A significant increase in IOP in the fellow
eye (FE) after glaucoma surgery in the index eye (IE) has been noted by some
researchers. Although, there are also reports of reduction in IOP in the FE
after surgery in the IE.
See post on AMTT here: https://ourgsc.blogspot.com/search?q=AHMAD%27S
In a study performed on 187 consecutive
glaucoma patients, who underwent either trabeculectomy or Ahmed Glaucoma Valve
(AGV) implantation, it was found that nearly a third of them required medical
or surgical management of IOP in the FE following surgery of the IE. [1]
In the study, 87.7% patients underwent
trabeculectomy and 12.3% underwent AGV implantation.
Incidentally, in 84% of the patients the FE
was already glaucomatous and 22 eyes had undergone trabeculectomy.
The mean IOP rise in FE among all patients
(trabeculectomy and AGV), was as follows:
Pre-operative IOP in IE |
17.6± 6.9 (n-187) |
Pre-operative IOP in FE |
14.48± 3.4 (n‑187) |
IOP in FE: Post-op 1 day |
14.54 ± 4.9 (p‑ 0.694) |
Post-op 1 week |
15.8 ± 5.5 (p‑0.005) |
Post-op 1 month |
15.62 ± 5.7 (p‑0.007) |
Post-op 3 months |
15.09 ± 5.0 (n‑135, p‑0.279) |
Among patients with AGV shunt surgery (n=23),
the mean fellow eye IOP was higher than baseline at all‑time points, with
maximum rise on day 1 (15.91 ± 6.3, baseline 13.78 ± 2.7; n‑ 23, p‑0.066).
Pre‑operative acetazolamide (n=43) strongly
predicted a statistically significant increase in FE mean IOP.
Among all patients, 15% required additional
intervention to control IOP in the FE in the first 30 days and 33% in the first
90 days after glaucoma surgery in the IE.
In the trabeculectomy group, 35% patients
required an increase in the anti-glaucoma medications or surgery in the FE,
within 90 days of surgery in the IE.
In the AGV group, 18% patients required
additional intervention in the FE within 90 days of surgery in the IE.
Among all patients, 14.4% eyes required
surgical intervention in the FE.
Other studies have also noted a significant
increase in IOP in the FE after glaucoma surgery.
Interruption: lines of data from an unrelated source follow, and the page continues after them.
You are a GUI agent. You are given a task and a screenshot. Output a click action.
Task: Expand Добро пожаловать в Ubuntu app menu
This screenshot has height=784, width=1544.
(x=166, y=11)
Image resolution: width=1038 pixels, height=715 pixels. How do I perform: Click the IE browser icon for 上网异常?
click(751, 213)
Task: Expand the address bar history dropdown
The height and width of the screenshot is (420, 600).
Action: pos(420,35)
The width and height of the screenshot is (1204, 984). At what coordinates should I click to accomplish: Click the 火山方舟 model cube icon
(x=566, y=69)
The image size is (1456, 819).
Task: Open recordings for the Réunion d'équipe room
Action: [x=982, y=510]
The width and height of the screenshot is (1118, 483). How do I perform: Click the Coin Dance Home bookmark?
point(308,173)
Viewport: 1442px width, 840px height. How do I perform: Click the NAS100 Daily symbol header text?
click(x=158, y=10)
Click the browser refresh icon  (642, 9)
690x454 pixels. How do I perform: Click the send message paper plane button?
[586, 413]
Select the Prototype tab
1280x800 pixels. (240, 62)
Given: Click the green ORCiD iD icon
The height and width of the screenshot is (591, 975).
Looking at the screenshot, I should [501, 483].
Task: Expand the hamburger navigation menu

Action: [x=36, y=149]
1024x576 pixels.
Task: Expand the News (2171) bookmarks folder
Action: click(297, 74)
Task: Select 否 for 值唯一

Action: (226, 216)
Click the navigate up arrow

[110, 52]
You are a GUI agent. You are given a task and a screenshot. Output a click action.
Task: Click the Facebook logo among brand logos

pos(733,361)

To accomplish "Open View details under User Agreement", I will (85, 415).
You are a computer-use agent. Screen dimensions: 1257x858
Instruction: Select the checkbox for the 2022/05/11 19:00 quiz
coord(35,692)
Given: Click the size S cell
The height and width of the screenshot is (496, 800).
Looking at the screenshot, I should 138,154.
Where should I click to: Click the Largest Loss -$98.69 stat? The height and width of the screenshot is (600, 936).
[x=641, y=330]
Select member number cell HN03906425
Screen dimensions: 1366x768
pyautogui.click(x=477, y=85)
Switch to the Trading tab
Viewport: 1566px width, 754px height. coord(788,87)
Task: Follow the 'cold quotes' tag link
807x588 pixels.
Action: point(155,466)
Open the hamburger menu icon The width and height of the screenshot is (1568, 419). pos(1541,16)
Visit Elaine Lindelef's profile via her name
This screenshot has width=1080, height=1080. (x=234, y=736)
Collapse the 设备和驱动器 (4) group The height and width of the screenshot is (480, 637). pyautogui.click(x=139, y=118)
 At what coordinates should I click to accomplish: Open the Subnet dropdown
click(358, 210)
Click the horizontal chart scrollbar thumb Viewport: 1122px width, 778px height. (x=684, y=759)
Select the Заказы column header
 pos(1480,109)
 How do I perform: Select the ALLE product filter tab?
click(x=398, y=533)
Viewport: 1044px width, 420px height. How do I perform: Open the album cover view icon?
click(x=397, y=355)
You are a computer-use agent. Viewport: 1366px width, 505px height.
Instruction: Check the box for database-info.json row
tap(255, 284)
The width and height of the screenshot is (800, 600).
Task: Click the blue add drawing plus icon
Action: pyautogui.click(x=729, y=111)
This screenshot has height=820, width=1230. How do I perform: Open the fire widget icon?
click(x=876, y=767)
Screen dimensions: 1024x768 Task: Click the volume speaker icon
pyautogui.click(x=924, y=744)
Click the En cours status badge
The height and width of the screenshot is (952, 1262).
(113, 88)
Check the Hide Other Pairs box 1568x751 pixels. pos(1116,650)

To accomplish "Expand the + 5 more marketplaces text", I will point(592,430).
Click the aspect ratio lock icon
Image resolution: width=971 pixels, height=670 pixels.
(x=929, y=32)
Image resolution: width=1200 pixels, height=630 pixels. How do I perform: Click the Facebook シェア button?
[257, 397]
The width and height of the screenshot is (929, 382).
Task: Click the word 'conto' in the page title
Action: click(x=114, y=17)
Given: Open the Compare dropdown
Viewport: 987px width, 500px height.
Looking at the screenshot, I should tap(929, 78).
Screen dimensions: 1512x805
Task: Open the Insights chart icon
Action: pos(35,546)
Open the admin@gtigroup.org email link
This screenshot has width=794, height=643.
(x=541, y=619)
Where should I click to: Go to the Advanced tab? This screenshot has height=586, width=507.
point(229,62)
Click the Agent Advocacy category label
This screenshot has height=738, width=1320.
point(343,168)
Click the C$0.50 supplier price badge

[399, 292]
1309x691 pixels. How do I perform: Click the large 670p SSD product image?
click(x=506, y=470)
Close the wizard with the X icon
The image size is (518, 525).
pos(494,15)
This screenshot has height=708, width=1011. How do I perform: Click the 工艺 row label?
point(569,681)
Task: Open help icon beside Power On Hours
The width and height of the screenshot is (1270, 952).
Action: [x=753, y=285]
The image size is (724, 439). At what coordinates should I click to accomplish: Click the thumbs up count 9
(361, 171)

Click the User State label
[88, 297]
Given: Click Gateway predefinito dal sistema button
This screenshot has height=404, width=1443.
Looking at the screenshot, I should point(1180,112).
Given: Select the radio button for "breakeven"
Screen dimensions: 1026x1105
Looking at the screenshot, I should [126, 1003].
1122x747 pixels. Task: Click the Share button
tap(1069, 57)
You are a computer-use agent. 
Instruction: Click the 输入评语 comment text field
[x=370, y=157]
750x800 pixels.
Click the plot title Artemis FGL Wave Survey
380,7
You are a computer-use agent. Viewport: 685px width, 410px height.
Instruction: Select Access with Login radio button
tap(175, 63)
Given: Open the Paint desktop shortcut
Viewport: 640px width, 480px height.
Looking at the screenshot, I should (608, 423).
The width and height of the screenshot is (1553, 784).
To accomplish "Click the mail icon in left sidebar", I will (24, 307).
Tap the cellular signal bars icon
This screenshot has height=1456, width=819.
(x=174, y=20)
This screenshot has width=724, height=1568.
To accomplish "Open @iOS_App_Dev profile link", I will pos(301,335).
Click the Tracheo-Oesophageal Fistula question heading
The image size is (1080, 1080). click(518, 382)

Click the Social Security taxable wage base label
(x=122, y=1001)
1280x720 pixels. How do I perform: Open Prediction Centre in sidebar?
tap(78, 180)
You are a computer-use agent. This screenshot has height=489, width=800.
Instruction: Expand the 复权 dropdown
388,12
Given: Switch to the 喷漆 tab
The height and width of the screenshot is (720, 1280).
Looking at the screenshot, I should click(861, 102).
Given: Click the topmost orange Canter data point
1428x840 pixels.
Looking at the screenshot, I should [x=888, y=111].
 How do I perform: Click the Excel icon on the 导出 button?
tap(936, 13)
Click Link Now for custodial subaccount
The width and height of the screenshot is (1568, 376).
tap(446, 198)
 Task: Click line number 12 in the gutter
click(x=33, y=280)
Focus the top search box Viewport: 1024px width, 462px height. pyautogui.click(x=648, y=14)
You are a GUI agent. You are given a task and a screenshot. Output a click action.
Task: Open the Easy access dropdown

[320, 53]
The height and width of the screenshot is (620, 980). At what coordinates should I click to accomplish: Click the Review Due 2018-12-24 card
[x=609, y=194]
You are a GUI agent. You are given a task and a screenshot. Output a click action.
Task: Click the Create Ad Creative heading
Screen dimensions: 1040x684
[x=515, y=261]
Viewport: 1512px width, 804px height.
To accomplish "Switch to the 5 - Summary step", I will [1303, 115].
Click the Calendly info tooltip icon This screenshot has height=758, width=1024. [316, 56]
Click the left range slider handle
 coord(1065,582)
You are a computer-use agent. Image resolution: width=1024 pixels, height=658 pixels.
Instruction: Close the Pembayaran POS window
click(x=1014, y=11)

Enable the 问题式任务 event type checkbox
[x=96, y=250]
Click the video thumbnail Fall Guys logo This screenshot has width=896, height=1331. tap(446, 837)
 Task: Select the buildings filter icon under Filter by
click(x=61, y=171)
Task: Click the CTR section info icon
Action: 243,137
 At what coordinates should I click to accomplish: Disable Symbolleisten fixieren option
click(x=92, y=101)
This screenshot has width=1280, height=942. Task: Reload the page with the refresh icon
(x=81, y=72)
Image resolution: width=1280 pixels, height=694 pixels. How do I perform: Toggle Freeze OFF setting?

Meshksar reported maximum IOP
rise 1 week after surgery [2], while Kaushik noted it at 6 weeks following
surgery [3].
Incidentally, Kaushik did not report any
significant association with acetazolamide.
A number of explanations have been surmised
for this phenomenon. It is assumed that patients stop the anti-glaucoma
medications in FE after surgery in one eye.
Another potential explanation for the rise
in IOP would be the sequelae of under-perfusion of the scleral meshwork due to
preferential flow through the sclerostomy site. Under-perfusion results in
meshwork densification, activation of endothelial cells and increase in
extracellular matrix both in the ipsilateral and contralateral eye offering
resistance to aqueous outflow and in turn contributing to the rise in
consensual eye IOP.
It has also been postulated that the
scleral spur consists of special cells that play an important role in the
afferent pathway of the reflex that controls bilateral ciliary body and
meshwork contractile tone. Surgery in one eye could affect the other eye
through these cells.
These studies indicate that close
monitoring is required for the consensual eye after glaucoma surgery in one
eye.
REFERENCE:
[1] Rajsrinivas D, Dubey S, Pegu J,
Majumdar A. Consensual eye intra-ocular pressure rise following unilateral
glaucoma surgery. Indian J Ophthalmol. 2023 Mar;71(3):873-879. doi:
10.4103/ijo.IJO_1909_22. PMID: 36872698; PMCID: PMC10230001.
[2] Meshksar A, Hajizadeh M, Sharifipour F,
Yazdani S, Pakravan M, Kheiri B. Intraocular pressure changes in the
contralateral eye after glaucoma surgery. J Glaucoma 2021;30:1074‑81.
[3] Kaushik S, Agarwal A, Kaur S, Lomi N,
Raj S, Pandav SS. Change in intraocular pressure in the fellow eye after
glaucoma surgery in 1 eye. J Glaucoma 2016;25:324–9.